_Exercise instructions_
Which lines run from the one containing "Viewport: 667px width, 375px" to the end of the entries? Copy them exactly, both ends included, and give nothing else.

*** Exercise input ***

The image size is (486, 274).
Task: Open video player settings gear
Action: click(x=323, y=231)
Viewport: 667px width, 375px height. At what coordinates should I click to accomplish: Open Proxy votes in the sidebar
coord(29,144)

*** End of Exercise input ***

_Solution for this task_
Viewport: 667px width, 375px height. At what coordinates should I click to accomplish: Open Proxy votes in the sidebar
coord(29,144)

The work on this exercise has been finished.